• [Document extract]:
○ ○ ○

Chicago Megachurch Pastor on Houston Sermon Subpoena: Gov't 'Bullying Tactics' Are Not Acceptable; Create 'Bigotry' Toward Christian Beliefs
New Life Covenant Church in Chicago and Alliance Defending Freedom severely criticized the subpoena of various pastors' sermons in Houston, Texas, due to their objection to an LGBT discrimination city ordinance that was passed recently.
"It's a sad day in the United States of America, in the land of the free, when the First Amendment rights of religious leaders are being trampled on by a mayor for political gain and/or exposure," Wilfredo De Jesús, senior pastor of New Life Covenant Church in Chicago, Illinois, said in a statement.
Houston's mayor, Annise Parker, has denied she knew about the city's attempt to subpoena the sermons and correspondence with their congregations of five pastors. But one of those pastors, Dave Welch, who is the executive director of the Houston area U.S. Pastor Council, told The Christian Post earlier that the mayor herself initiated the action in response to a legal battle over the Houston Equal Rights Ordinance.
"As an evangelical pastor, I have the responsibility to my church and the body of Christ to share the Gospel," De Jesús said. "These pastors have the same responsibility. I understand that what we preach may not be popular, it may not be politically relevant and it may offend people. Jesus is our example. He understood His call and proceeded to preach/teach the Good News until he was brutally crucified on the cross for His message."
The subpoenas were issued by Houston's city attorney in response to a lawsuit filed by opponents of the Houston Equal Rights Ordinance, that allow men and women who identify as transgender or opposite sex to use the facilities such as restrooms of their choice.
What is not acceptable is a government body deploying "bullying tactics that perpetuate an environment of hate toward Christians and bigotry toward our Christian beliefs," Pastor De Jesús said, calling on all pastors to demand that the City of Houston and Mayor Parker "disengage from these frivolous subpoenas and issue a formal apology to help bring forth reconciliation."
Alliance Defending Freedom said the city's denial doesn't mean anything.

○ ○ ○

• [Directives]:
1: In the article on the Houston sermon subpoenas, who issued the subpoenas?
2: Do these statements agree with the article on the Houston sermon subpoenas? Answer yes or no for each, quoting the deciding words. (a) Annise Parker denied knowing about the city's attempt to subpoena the sermons. (b) Dave Welch is the senior pastor of New Life Covenant Church. (c) The city sought sermons from five pastors.

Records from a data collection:

○ ○ ○

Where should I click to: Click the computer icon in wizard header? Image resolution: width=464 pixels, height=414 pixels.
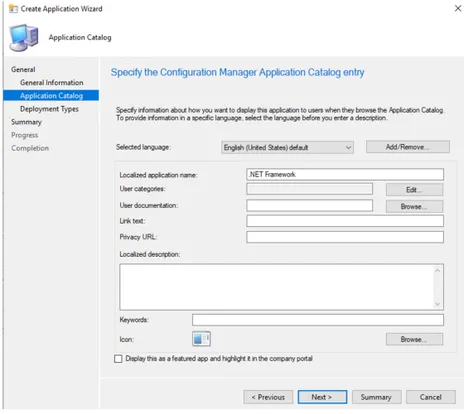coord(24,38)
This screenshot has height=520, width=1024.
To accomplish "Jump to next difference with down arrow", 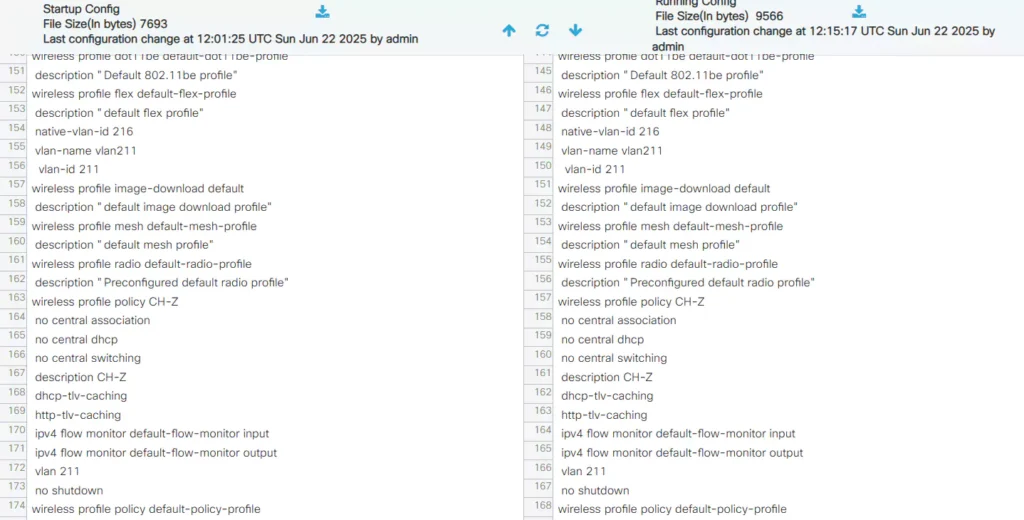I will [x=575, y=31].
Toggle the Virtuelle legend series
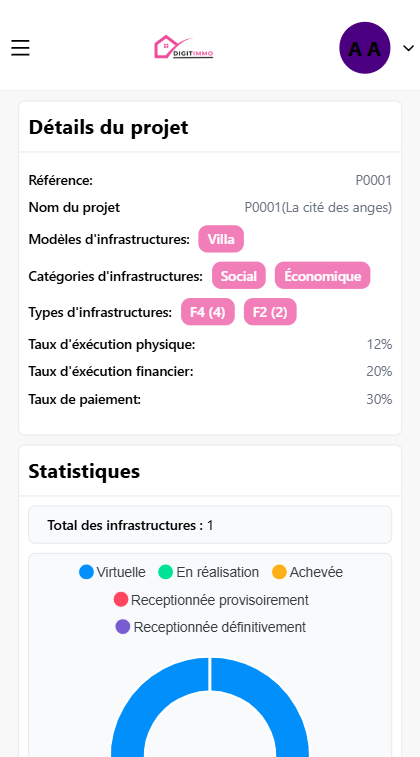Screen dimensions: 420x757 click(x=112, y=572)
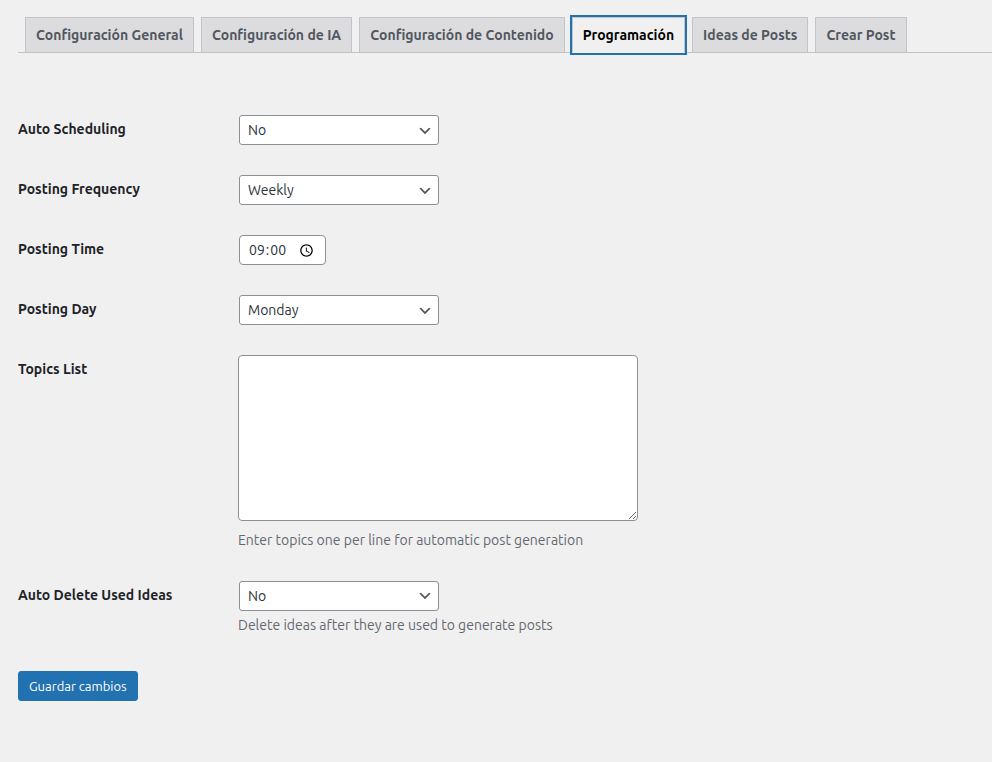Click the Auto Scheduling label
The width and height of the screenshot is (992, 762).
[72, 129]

○ ○ ○

• [Task solutions]:
1: Houston's city attorney.

2:
(a) Yes: "Houston's mayor, Annise Parker, has denied she knew about the city's attempt to subpoena the sermons"
(b) No: "Wilfredo De Jesús, senior pastor of New Life Covenant Church in Chicago, Illinois"
(c) Yes: "the sermons and correspondence with their congregations of five pastors"